16. A method for pumping a well, comprising:

(a) installing a rotary pump and a reciprocating pump within a well such that each of the pumps has an intake in fluid communication with well fluid in the well;

(b) rotating the rotary pump to pump well fluid; and

(c) supplying at least a portion of well fluid pumped by the rotary pump to the reciprocating pump, driving the reciprocating pump in response to well fluid being supplied from the rotary pump, and pumping well fluid to the surface of the well with the reciprocating pump.

17. The method according to claim 16, wherein step (c) further comprises supplying a portion of well fluid being pumped by the reciprocating pump to the intake of the reciprocating pump.

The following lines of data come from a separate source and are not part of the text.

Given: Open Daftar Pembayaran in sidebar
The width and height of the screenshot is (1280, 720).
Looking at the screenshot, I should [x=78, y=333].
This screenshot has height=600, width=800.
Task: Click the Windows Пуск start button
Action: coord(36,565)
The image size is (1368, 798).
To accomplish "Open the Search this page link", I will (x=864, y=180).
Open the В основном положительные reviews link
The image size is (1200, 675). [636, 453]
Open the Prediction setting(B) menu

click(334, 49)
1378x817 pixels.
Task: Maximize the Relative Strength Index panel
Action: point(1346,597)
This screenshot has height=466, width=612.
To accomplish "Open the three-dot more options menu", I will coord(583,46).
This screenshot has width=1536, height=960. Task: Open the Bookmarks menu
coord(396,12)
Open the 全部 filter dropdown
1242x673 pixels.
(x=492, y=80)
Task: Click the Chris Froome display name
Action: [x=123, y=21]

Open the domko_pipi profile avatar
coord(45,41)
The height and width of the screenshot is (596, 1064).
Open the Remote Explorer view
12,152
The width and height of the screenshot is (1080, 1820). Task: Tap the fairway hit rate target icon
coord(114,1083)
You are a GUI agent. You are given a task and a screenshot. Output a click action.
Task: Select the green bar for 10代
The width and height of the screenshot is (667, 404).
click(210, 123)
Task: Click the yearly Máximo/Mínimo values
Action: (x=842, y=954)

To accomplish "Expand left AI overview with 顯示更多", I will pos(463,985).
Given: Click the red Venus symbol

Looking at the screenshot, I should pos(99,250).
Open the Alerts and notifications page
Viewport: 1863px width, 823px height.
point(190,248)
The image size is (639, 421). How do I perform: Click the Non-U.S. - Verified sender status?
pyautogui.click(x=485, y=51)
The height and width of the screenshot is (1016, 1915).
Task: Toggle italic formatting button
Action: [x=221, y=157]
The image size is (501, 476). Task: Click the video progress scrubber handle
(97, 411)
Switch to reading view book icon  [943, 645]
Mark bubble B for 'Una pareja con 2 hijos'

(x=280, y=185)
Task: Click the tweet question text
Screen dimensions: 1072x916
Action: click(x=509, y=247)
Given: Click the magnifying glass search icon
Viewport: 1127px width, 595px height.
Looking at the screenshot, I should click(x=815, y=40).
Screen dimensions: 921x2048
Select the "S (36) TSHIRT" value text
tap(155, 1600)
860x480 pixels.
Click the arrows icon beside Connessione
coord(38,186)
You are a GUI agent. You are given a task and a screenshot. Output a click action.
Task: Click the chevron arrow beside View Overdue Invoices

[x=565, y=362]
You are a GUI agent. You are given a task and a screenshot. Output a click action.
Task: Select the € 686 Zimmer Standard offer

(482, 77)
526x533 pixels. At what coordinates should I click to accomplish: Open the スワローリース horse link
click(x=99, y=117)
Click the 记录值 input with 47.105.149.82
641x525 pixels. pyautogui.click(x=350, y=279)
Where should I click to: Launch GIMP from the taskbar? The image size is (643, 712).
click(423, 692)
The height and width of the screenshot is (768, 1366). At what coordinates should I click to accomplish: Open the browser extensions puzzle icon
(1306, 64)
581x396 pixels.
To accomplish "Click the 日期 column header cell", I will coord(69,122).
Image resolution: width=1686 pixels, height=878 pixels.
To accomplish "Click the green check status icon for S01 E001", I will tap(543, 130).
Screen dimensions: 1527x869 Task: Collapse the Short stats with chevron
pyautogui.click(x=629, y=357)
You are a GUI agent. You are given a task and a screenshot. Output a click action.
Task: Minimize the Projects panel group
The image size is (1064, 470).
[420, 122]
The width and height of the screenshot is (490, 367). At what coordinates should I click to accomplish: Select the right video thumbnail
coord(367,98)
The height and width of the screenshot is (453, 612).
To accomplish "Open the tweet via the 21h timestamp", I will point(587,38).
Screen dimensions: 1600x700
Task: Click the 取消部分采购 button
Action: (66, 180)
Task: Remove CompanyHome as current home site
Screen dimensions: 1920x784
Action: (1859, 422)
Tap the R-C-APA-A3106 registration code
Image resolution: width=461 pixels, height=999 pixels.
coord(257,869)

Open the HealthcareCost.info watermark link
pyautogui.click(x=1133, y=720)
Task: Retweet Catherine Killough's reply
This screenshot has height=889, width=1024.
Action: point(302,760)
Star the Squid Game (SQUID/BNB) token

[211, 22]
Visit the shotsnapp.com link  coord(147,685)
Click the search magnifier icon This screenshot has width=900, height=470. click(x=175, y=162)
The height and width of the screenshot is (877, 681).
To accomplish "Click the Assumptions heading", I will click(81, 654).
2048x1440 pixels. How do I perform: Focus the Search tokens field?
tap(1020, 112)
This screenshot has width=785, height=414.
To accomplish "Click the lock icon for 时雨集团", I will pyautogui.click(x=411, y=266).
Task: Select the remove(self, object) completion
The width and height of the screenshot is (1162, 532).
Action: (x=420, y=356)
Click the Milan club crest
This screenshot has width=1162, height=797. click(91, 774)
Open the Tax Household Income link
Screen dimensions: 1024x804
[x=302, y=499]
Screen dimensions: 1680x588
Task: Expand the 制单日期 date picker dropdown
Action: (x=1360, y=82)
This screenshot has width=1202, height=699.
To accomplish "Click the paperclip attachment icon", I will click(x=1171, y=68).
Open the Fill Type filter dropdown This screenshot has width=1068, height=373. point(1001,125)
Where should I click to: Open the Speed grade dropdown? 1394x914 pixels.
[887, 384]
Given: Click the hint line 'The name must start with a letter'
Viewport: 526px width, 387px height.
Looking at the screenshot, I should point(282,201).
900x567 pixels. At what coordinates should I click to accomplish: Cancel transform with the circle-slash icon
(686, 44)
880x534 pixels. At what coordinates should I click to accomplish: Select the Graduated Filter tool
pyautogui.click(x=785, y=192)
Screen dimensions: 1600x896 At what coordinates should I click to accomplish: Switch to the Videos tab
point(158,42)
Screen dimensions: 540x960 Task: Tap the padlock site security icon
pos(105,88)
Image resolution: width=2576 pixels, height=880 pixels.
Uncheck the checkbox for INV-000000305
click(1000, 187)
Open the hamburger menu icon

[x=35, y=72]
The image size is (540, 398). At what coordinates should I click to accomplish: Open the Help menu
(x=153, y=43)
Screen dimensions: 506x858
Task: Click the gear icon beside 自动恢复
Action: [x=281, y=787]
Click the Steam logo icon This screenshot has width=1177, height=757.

18. The method according to claim 16, wherein:

step (a) comprises coupling an electrical motor to the rotary pump;

step (b) comprises supplying electrical power to the motor; and the method further comprises:

directing an exhaust portion of the well fluid being pumped by the rotary pump downward to a point below the motor, and flowing the exhaust portion upward past the motor into the intake of the rotary pump.